HAL (HAWC Accelerated Likelihood) plugin

The High-Altitude Water Cherenkov Observatory (HAWC) is a ground-based wide-field TeV gamma-ray observatory located in Mexico, scanning about 2/3 of the northern sky every day. It is sensitive to gamma rays in the energy range from hundreds of GeV to hundreds of TeV. In addition to gamma ray-induced air showers, HAWC also detects signals from cosmic-ray induced air showers, which make up the main (and partially irreducible) background. HAWC uses a forward-folding likelihood analysis, similar to the approach that is used e.g. by many Fermi-LAT analyses. Most of HAWC’s data are only available to collaboration members. However, HAWC has released several partial-sky datasets to the public, and is committed to releasing more in the future. If you are interested in a particular HAWC dataset, you can find contact information for HAWC working group leaders on the linked webpage.

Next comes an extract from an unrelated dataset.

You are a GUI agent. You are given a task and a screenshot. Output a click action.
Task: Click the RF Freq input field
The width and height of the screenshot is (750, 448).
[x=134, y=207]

The HAL (HAWC accelerated likelihood) plugin for threeML is provided in a separate python package, hawc_hal. Before running this example offline, make sure that the HAL plugin is installed. The hawc_hal package needs root_numpy as a dependency. It can be installed as follows (skip the first step if you already have threeML/astromodels installed):

conda create -y --name hal_env -c conda-forge -c threeml numpy scipy matplotlib ipython numba reproject "astromodels>=2" "threeml>=2" root
conda activate hal_env
pip install --no-binary :all: root_numpy
pip install git+https://github.com/threeml/hawc_hal.git

Download

First, download the 507 day Crab dataset and instrument response file from the HAWC webpage. In case of problems with the code below, the files can be downloaded manually from https://data.hawc-observatory.org/datasets/crab_data/index.php . If the files already exist, the code won’t try to overwrite them.

[1]:
import requests
import shutil
import os

def get_hawc_file( filename, odir = "./", overwrite = False ):

    if overwrite or not os.path.exists( odir + filename):
        url="https://data.hawc-observatory.org/datasets/crab_data/public_data/crab_2017/"

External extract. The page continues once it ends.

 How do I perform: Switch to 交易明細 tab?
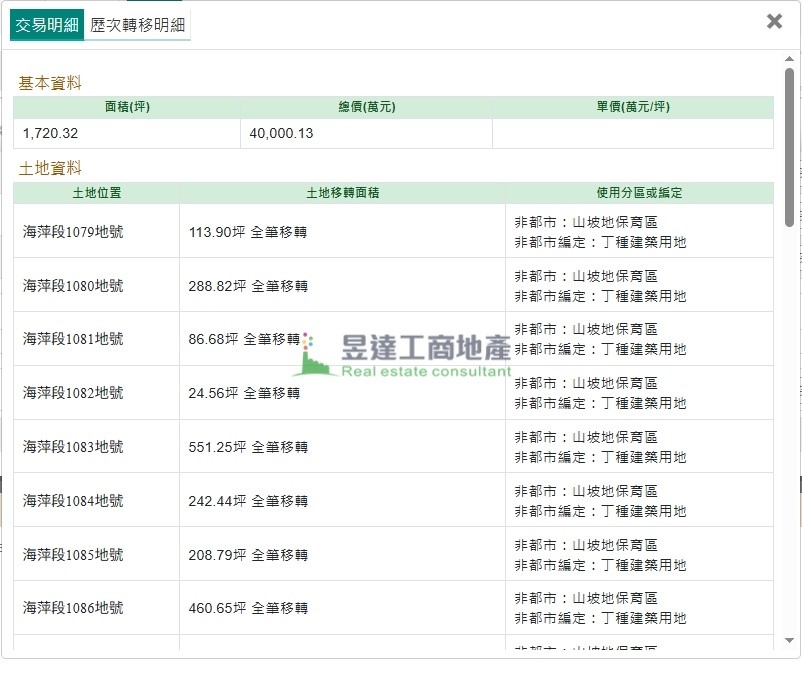pos(47,25)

        req = requests.get(url+filename, verify=False,stream=True)
        req.raw.decode_content = True
        with open( odir + filename, 'wb') as f:
            shutil.copyfileobj(r.raw, f)

    return odir + filename


maptree = "HAWC_9bin_507days_crab_data.hd5"
response = "HAWC_9bin_507days_crab_response.hd5"
odir = "./"


maptree = get_hawc_file(maptree, odir)
response = get_hawc_file(response, odir)

assert( os.path.exists(maptree))
assert( os.path.exists(response))

Next, we need to define the region of interest (ROI) and instantiate the HAL plugin. The provided data file is a partial map covering 3˚ around the nominal position of the Crab nebula, so we need to make sure we use the same ROI (or a subset) here.

Some parameters of note:

flat_sky_pixels_size=0.1: HAWC data is provided in counts binned according to the HealPIX scheme, with NSIDE=1024. To reduce computing time, the HAL plugin performs the convolution of the model with the detector response on a rectangular grid on the plane tangent to the center of the ROI. The convolved counts are finally converted back to HealPIX for the calculation of the likelihood. The parameter flat_sky_pixel_size of the HAL class controls the size of the grid used in the convolution with the detector response. Larger grid spacing reduced computing time, but can make the results less reliable. The grid spacing should not be significantly larger than the HealPix pixel size. Also note that model features smaller than the grid spacing may not contribute to the convolved source image. The default here is 0.1˚

hawc.set_active_measurements(1, 9): HAWC divides its data in general analysis bins, each labeled with a string. The dataset provided here uses 9 bins labeled with integers from 1 to 9 and binned according to the fraction of PMTs hit by a particular shower, which is correlated to the energy of the primary particle. See Abeysekara et al., 2017 for details about the meaning of the bins. There are two ways to set the ‘active’ bins (bins to be considered for the fit) in the HAL plugin: set_active_measurement(bin_id_min=1, bin_id_max=9) (can only be used with numerical bins) and set_active_measurement(bin_list=[1,2,3,4,5,6,7,8,9]).

[2]:
from hawc_hal import HAL, HealpixConeROI
import matplotlib.pyplot as plt
from threeML import *

# Define the ROI.
ra_crab, dec_crab = 83.63,22.02
data_radius = 3.0 #in degree
model_radius = 8.0 #in degree

roi = HealpixConeROI(data_radius=data_radius,
                     model_radius=model_radius,
                     ra=ra_crab,
                     dec=dec_crab)

# Instance the plugin
hawc = HAL("HAWC",
           maptree,
           response,
           roi,
           flat_sky_pixels_size=0.1)

# Use from bin 1 to bin 9
hawc.set_active_measurements(1, 9)



Welcome to JupyROOT 6.22/02

WARNING UserWarning: Using default configuration from /Users/hfleisc1/opt/anaconda3/envs/st3ml/lib/python3.7/site-packages/threeML/data/threeML_config.yml. You might want to copy it to /Users/hfleisc1/.threeML/threeML_config.yml to customize it and avoid this warning.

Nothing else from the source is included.